Australia rates highly on international measures of physical health status such as life expectancy at birth, suggesting we are healthier than ever before, but the data on mental health and illness tells a very different story. On measures of mental health and illness we are doing poorly and compare badly to other OECD countries. Despite a large body of evidence on social determinants of metal health and illness, our policy responses are overwhelmingly dominated by individualised responses such as drug treatments, counselling and resilience programs. This unwillingness to recognise major social causes of mental illness is a national policy failure.
The most common forms of mental illness are anxiety disorders, affective disorders and substance abuse disorders. These conditions affect over three million Australians every year, and contribute substantially to the $60 billion annual cost of mental illness. Mental health problems among adolescents are high and increasing. There is clear and compelling evidence to tell us that the incidence of these common forms of mental illness are strongly influenced by the social and economic conditions in which we live; that being exposed to certain kinds of demanding conditions in life is a contributing cause of these forms of mental illness. What is this evidence? We know that mental illness is more common among those who are lower on the income scale, and this is the case in most countries, and that OECD countries with higher levels of income inequality (including Australia) have higher overall rates of mental illness than more equal countries. Research (summarised here) has also identified a range of specific social factors that increase the risk of mental illness including poverty; debt; unemployment or insecure, low-paid work; low education; housing stress; racism and discrimination; exposure to violence; and child abuse or neglect.
In addition to the public health evidence which demonstrates the impacts of social factors on mental health in populations, we also know how these factors have their effects. In basic terms, when people are faced with certain kinds of demands in life – at work, within a family or other relationships, with money, through social isolation, or exposure to racism, just to name a few – and they cannot find a way to readily control or resolve these problems; this is a recipe for chronic stress. The functioning of the brain-body stress system is very well-understood in science, and we know that chronic (long-term) arousal of this system can lead to changes in the brain and the onset of a mental illness. One basic reason that people at the lower end of the income scale or facing other life challenges have higher rates of mental illness is simply because the conditions they experience are more likely to cause chronic stress.

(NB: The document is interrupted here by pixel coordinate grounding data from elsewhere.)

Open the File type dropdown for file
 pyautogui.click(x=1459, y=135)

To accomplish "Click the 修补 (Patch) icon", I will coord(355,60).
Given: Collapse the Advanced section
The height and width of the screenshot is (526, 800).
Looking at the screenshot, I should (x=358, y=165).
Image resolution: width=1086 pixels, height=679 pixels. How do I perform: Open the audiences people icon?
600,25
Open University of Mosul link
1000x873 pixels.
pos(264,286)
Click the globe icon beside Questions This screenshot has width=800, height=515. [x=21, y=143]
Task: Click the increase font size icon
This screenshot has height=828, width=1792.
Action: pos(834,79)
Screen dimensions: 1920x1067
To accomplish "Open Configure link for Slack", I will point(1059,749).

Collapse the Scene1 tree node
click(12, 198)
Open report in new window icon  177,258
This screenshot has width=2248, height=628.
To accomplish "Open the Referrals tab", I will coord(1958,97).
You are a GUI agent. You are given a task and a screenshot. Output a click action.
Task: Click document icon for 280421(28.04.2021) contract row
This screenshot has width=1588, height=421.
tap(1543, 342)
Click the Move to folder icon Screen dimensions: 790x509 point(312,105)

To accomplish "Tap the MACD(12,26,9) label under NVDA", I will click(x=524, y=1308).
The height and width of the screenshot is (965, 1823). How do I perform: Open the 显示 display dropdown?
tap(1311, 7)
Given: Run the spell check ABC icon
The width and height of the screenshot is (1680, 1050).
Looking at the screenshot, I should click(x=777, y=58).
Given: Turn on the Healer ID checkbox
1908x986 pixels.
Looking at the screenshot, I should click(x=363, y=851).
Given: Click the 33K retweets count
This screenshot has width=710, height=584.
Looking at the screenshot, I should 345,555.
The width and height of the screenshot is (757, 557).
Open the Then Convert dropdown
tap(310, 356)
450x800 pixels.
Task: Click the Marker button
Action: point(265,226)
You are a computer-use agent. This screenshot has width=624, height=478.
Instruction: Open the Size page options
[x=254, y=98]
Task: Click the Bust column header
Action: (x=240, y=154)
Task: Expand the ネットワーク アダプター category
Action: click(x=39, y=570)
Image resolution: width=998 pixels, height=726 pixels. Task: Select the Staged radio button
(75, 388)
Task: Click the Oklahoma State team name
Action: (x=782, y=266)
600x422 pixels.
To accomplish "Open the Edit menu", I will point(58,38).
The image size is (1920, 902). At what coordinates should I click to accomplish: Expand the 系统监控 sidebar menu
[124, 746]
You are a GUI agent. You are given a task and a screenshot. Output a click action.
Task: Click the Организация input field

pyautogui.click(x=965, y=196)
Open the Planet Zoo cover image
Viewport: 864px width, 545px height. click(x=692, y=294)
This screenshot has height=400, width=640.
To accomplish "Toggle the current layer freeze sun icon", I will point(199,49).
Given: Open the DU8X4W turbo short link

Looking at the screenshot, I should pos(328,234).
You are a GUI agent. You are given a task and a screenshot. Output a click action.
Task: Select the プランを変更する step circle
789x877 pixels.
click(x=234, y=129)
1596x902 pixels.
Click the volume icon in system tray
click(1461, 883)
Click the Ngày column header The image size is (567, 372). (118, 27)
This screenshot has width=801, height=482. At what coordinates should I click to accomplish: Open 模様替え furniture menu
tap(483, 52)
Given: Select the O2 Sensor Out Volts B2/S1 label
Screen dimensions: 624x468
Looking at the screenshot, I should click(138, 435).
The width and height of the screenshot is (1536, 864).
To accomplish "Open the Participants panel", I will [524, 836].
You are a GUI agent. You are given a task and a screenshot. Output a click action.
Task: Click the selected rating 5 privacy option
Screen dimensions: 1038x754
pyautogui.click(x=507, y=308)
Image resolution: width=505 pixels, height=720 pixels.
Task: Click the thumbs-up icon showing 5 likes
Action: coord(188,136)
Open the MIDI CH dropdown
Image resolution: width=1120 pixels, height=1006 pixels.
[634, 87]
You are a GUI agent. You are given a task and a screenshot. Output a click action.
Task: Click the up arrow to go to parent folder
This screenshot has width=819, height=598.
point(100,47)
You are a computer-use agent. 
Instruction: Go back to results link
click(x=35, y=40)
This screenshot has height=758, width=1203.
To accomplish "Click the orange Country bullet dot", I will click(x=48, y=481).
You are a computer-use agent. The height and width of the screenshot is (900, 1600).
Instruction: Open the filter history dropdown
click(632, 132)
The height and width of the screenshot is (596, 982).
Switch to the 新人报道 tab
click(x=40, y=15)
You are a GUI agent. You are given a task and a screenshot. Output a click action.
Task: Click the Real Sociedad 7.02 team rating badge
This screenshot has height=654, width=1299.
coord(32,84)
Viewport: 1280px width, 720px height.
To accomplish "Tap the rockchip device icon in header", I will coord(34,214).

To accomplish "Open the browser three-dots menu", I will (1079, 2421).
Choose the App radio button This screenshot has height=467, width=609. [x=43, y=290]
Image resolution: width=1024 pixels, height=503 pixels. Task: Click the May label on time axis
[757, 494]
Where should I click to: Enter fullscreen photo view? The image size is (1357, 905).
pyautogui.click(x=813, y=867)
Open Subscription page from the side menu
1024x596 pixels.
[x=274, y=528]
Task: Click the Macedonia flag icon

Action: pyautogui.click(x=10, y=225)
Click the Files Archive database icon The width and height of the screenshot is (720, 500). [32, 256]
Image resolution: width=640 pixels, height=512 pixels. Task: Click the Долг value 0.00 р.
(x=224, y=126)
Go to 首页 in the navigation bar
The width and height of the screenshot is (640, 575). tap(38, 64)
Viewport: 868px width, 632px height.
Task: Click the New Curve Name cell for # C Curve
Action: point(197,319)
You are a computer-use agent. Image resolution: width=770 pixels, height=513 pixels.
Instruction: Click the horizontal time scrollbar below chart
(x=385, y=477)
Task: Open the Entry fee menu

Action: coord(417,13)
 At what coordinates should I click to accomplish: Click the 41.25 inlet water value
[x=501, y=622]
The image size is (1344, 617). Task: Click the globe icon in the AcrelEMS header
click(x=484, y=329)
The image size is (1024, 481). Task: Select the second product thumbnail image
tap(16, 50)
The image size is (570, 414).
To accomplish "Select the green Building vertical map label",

If we put together what we know about social causes of mental illness with the data on rates of illness in Australia, the conclusion is clear: the everyday social, economic and cultural conditions of our lives – despite claims that we are better off than we have ever been – are causing chronic stress on a huge scale, contributing to some three million of our fellow citizens every year going through the pain and strife of chronic anxiety, depression or some form of substance abuse. The appropriate, preventative social and political response to this conclusion is equally obvious: it is to understand the social causes of mental illness and take action in all spheres of our lives to create social conditions that support wellbeing by avoiding causing chronic stress and enabling people to exercise a sense of control in their lives.
However, this conclusion and the response it implies – although perfectly recognisable in the evidence – are subject to a deafening silence from the politicians, organisations and key individuals who shape Australia’s policy discourse and action on mental health. It is not that we do nothing of course; on the contrary, we do a great deal and spend a lot of money in the process. The issue lies in the fact that what we do about mental health and illness almost entirely consists of activities that define the essential problem and the preferred ‘solution’ in individualised terms. This approach (tacitly or explicitly) says that the problem of mental illness exists in the psychological and behavioural symptoms of this person (and this one, and this one…), and thus the solution lies in using drugs or cognitive behavioural therapy (or what have you) to ‘fix’ this person, or using resilience training (or similar) to equip this person with improved coping skills. Within this formulation one can readily discern that the social causes of mental illness and their impacts on populations, as something we might act on, are largely hidden; they are excluded from the definition of the problem and thus from what then seems the ‘right’ solution.
With this dominant conception in view, it then is no surprise to see that calls for action to address Australia’s huge and growing problems with poor mental health predominantly take the form of proposals for more mental health (i.e. illness) services, or more early intervention services or more resilience programs. The intrinsic limitations of such services and programs is demonstrated most vividly in the fact that – despite all this well-meaning activity – we are making no dent at all in the scale of the problems. Without concomitant action to address social determinants of mental health, the implicit claim from our policy leaders that more individualised services and programs are somehow an adequate response to the problem of mental illness is in effect a grand deception.
Worse, the continuation of this approach acts a barrier to a deeper understanding of wellbeing, and to development of policies to create social and economic conditions that support wellbeing for all.
Matthew Fisher is an artist, political philosopher and public health researcher. He works as a Senior Research Fellow with the Southgate Institute for Health, Society and Equity at Flinders University in Adelaide.